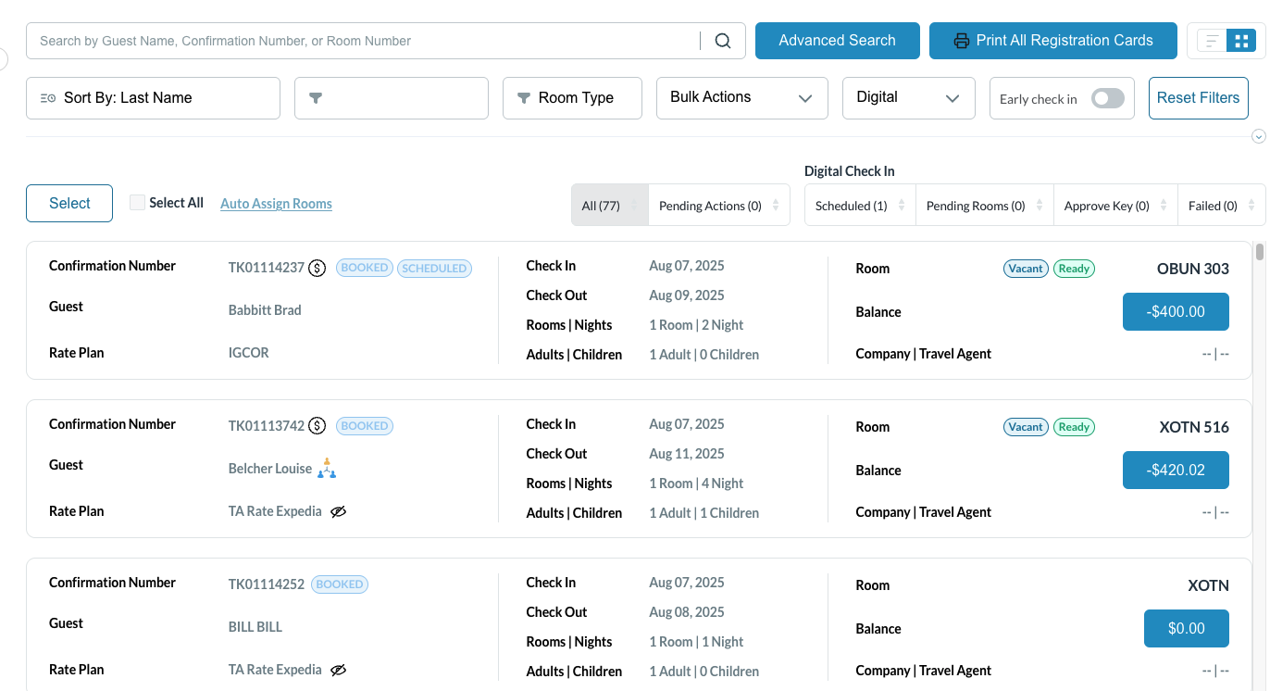The height and width of the screenshot is (691, 1270).
Task: Click the guest search input field
Action: 366,41
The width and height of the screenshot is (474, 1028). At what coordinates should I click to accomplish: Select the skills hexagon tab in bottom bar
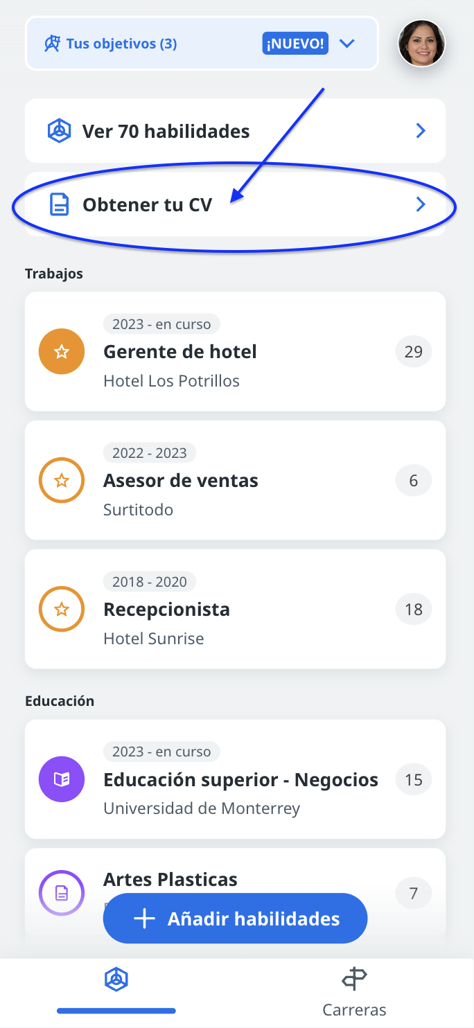pyautogui.click(x=116, y=980)
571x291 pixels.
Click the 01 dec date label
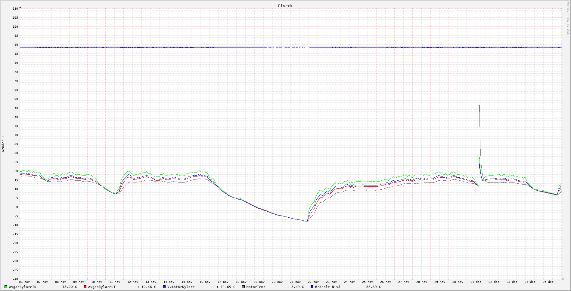[476, 282]
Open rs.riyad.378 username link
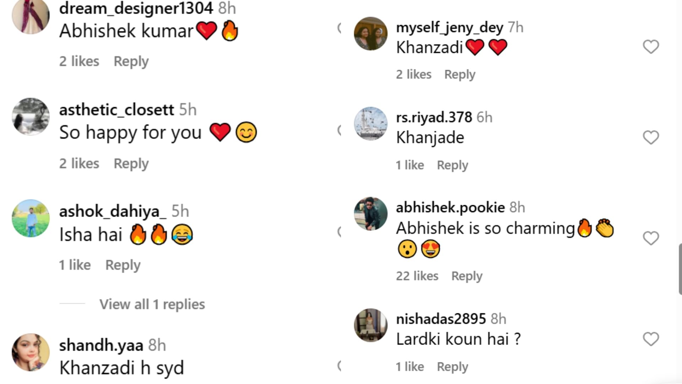This screenshot has width=682, height=384. pos(434,117)
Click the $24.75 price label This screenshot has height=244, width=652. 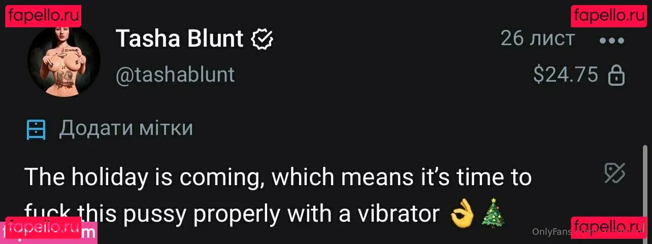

========================================

* Aim of the task *
Only the lines from the one with "The width and" through the last line of the listing belong in your answer; copy them exactly and skip the pictures.

* Written answer *
The width and height of the screenshot is (474, 1028). At what coordinates should I click to accomplish: Select the skills hexagon tab in bottom bar
pyautogui.click(x=116, y=980)
571x291 pixels.
Click the 01 dec date label
[476, 282]
Open rs.riyad.378 username link
This screenshot has width=682, height=384. pos(434,117)
Click the $24.75 price label This screenshot has height=244, width=652. 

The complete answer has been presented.